**Directions**
Extract the text of every entry below exactly; leave images out.

**Provided data**

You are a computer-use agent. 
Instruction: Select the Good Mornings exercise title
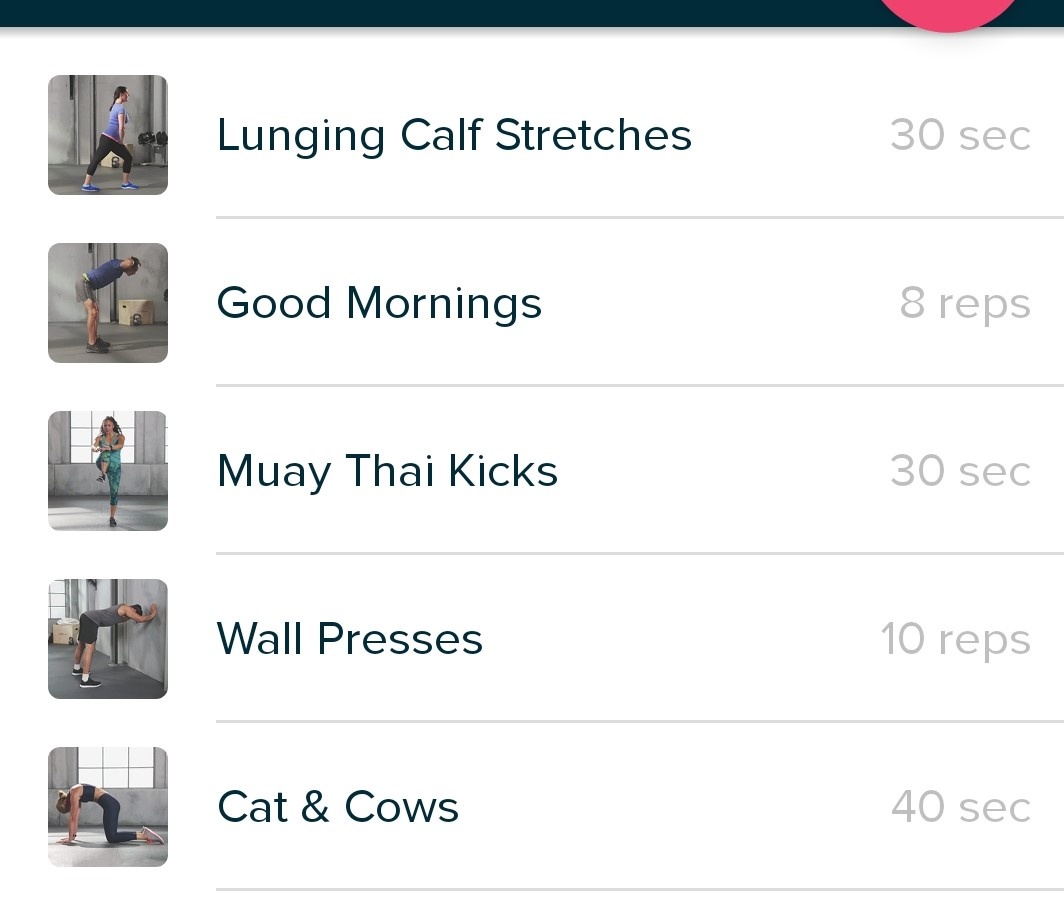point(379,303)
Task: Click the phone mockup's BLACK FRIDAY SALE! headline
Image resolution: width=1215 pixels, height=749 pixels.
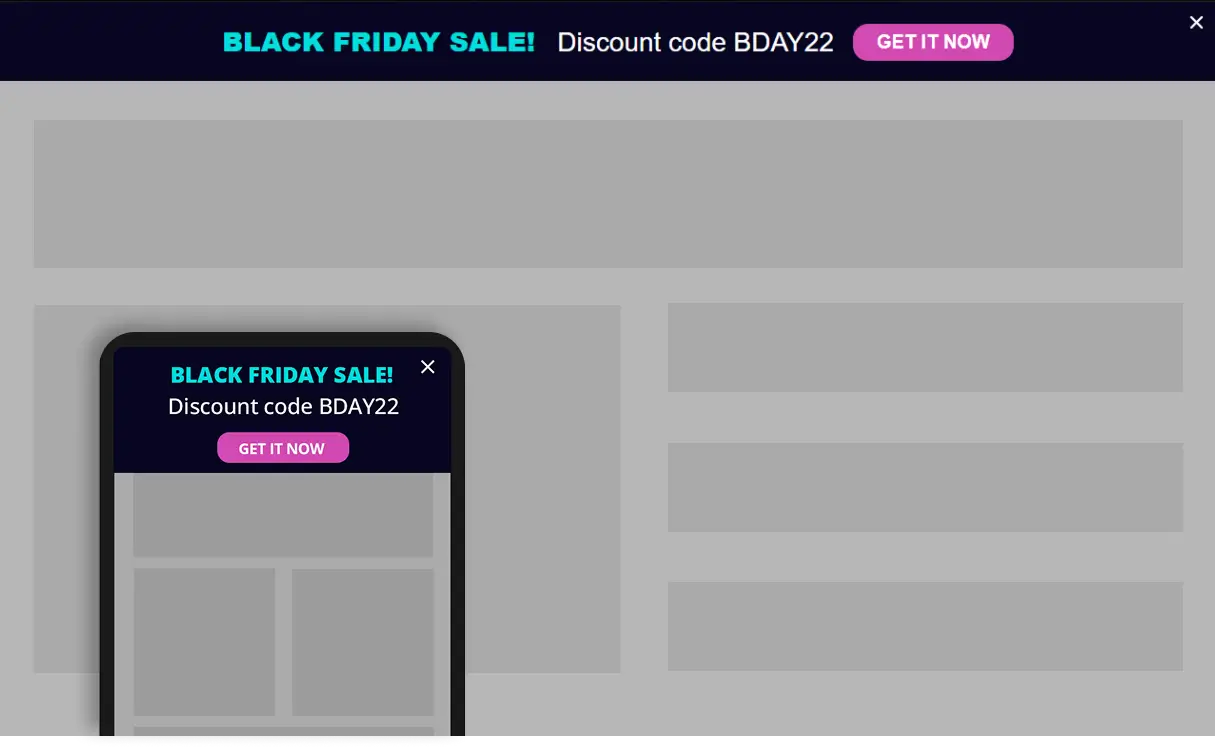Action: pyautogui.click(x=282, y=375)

**Solution to this task**
You are a computer-use agent. 
Instruction: Select the Good Mornings exercise title
point(379,303)
Task: Click the phone mockup's BLACK FRIDAY SALE! headline
Image resolution: width=1215 pixels, height=749 pixels.
Action: pyautogui.click(x=282, y=375)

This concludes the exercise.